Bishop Gudziak described Venerable Sheptytsky as "one of the greatest churchmen of the last hundred years." His Church had 3 to 4 million members whose communities are now found across the entire globe: Siberia, Egypt, Western Canada, and Argentina. Metropolitan Andrey visited his flock in Western Europe and the Americas.
The institute that bears his name was founded at the Catholic Theological Union in Chicago, and moved to St. Paul's University in Ottawa in 1990.
Its new home is Windle House, a Victorian mansion built in 1897. The house includes offices for professors and administrators, a seminar room, a reading room, and a student lounge.
About 500 people attended the July 25 blessing and garden party that welcomed the center and rededicated Windle House. Attendees included Cardinal Thomas Collins of Toronto.
Cardinal Collins, a member of the Congregation for the Eastern Churches, said the institute's ministry reflects "the richness of the Catholic Church, the diversity and the beauty."
Bishop Gudziak, who is also president of the Ukrainian Catholic University, said the institute will help advance the example of its namesake in meeting the challenges of the 20th century. In the bishop's view, the Ukrainian Greek Catholic Church has become "an unwilling expert" at "how to stand up to authoritarianism and totalitarianism."
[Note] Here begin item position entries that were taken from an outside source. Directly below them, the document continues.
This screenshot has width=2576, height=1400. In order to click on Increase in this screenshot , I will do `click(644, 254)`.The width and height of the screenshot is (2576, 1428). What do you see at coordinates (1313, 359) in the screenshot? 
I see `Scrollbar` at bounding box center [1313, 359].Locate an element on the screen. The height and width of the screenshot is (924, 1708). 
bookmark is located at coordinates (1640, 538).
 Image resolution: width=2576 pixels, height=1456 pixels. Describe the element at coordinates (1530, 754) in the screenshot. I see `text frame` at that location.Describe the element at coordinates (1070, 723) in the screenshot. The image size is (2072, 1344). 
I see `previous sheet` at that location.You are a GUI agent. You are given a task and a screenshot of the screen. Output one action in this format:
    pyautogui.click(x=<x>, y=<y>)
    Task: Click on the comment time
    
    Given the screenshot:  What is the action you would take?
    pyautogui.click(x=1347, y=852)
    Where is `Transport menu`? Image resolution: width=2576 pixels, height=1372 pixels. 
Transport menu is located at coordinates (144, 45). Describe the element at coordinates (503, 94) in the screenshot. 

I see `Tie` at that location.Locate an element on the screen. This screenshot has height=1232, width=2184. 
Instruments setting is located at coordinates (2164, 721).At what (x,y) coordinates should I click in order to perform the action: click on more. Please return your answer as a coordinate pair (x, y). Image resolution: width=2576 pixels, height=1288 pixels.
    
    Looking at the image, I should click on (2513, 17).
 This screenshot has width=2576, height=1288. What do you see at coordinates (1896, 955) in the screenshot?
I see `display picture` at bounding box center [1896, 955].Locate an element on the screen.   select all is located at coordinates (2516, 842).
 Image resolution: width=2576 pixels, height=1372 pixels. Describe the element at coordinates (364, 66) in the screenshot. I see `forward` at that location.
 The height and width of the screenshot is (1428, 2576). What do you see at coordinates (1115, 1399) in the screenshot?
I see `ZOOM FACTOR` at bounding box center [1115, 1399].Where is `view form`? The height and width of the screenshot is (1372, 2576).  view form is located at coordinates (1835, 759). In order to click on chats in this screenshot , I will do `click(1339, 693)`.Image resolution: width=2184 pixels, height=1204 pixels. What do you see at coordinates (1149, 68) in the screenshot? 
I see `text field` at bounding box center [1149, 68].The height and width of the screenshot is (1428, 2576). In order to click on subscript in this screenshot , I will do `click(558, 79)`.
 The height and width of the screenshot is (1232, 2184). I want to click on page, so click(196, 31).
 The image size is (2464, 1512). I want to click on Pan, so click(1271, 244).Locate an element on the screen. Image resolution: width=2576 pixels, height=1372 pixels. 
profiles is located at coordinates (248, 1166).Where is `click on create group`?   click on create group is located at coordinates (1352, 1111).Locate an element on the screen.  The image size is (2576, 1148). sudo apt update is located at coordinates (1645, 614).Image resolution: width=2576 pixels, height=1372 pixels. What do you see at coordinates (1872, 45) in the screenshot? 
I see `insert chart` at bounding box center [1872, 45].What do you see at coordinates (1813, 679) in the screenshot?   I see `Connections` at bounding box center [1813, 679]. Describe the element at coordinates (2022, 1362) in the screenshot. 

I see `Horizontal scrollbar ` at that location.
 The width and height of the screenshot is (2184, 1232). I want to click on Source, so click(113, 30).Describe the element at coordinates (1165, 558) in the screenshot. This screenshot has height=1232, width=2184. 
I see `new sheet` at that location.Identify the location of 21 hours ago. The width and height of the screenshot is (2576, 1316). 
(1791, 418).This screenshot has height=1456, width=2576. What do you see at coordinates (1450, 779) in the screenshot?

"Today there is, globally, an increase in authoritarian rule … Whether it's for Christians of the Middle East, or Christians in the former Soviet Union, or Christians in the Far East, whether it's people of good will in many countries and contexts today - the issue of human dignity, of human freedom, is foremost," said Bishop Gudziak, according to The Catholic Register.
Major Archbishop Sviatoslav Shevchuk of the Ukrainian Archeparchy of Kyiv-Halych is the patron of the Sheptytsky Institute and a former student.
In the spring 2017 edition of the institute's newsletter, he said the institute's professors "have played an important role in forging a way forward for our Church in the world."
"Our Church of Kyiv is now a global Church, with structures on five continents. It is incredibly significant that the Sheptytsky Institute will now be located at one of the world's top research universities. This is a sign of our Church coming of age."
He said the institute provided "invaluable assistance" to the Ukrainian Catholic University in Lviv, which was founded in 1994.